Field | Description |
---|---|
Timeframes | The timeframes in which the function is applied. |
Feature | The feature that is shifted by the function. |
Value | The number of candles by which you want to shift the feature. |
Fill Value | The value used to fill the rows that become empty due to shifting. |
Output Column Name(s) | The name of the column in which the result is stored. |
Example
To show how this function works, we shift the open price two times, once with +2 as the shift value and once with -2 as the shift value. The configuration of the function for the first scenario is illustrated in the figure below:

We name the output open_shifted_to_future because we move the data to the future. This data can be used in the analysis because, for any candle, the data is coming from previous candles, which is normal. To compare the results, we use the shift function with -2 as the shift value and save the results in a column named open_shifted_to_past. The results of the two scenarios are shown in the figure below.

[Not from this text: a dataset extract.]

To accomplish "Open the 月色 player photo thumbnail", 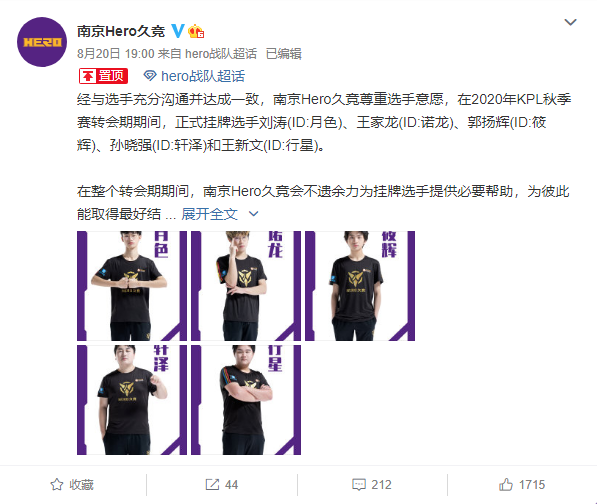I will (132, 285).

As is shown in the figure above, the values in the open_shifted_to_past come from the future and the values of open_shifted_to_future come from the past. The first two rows of open_shifted_to_future as filled with zero because we set Fill Value to zero.
Advanced Calculator
Advanced Calculator is used to perform mathematical operations. This function helps you make new columns of data using mathematical operations between two numeric columns. It supports four basic operations (addition, subtraction, multiplication, and division) and power. You can also shift columns to give more flexibility to the mathematical equations you define.
The inputs of this function are explained in the table below.
Field | Description |
---|---|
Timeframes | The timeframes in which the function is applied. |
References | The indicators or OHLCV data included in the calculations. |
Equation | Define your mathematical equation here. |
Replace NaN Values | When turned on, all NaN values in the output will be replaced by the value you define in the next input. Note: NaN stands for "Not a Number" and occurs when one or more references lack values. |
NaN Substitute | When Replace NaN Values is ON, NaN values are replaced by the value defined in this field. |
Output Column Name(s) | The name given to the column that stores the result. |
Example
To calculate the average value of the high and low prices for each candle, select high and low from the list in the References and define the following equation in the Equation:

using the Grid tool, you can see that average value of high and low prices are calculated and stored in a new column:

Uniform Random
Use the Uniform Random function to create a column containing random numbers that follow a uniform distribution. The most prominent feature of uniform distribution is that the probability of all numbers in the range is equal. The inputs of the function are listed in the table below.
Field | Description |
---|---|
Timeframes | The timeframe(s) in which the function is applied. |
Upper Limit | The upper limit of the numbers. |
Lower Limit | The lower limit of the numbers. |
Output Column Name(s) | The name of the column in which the result is stored. |
Example
To add a column of random numbers with uniform distribution, the Uniform Random function is used with the following settings:

The values of this column is shown in the figure below.

Values of the output of the function is shown below.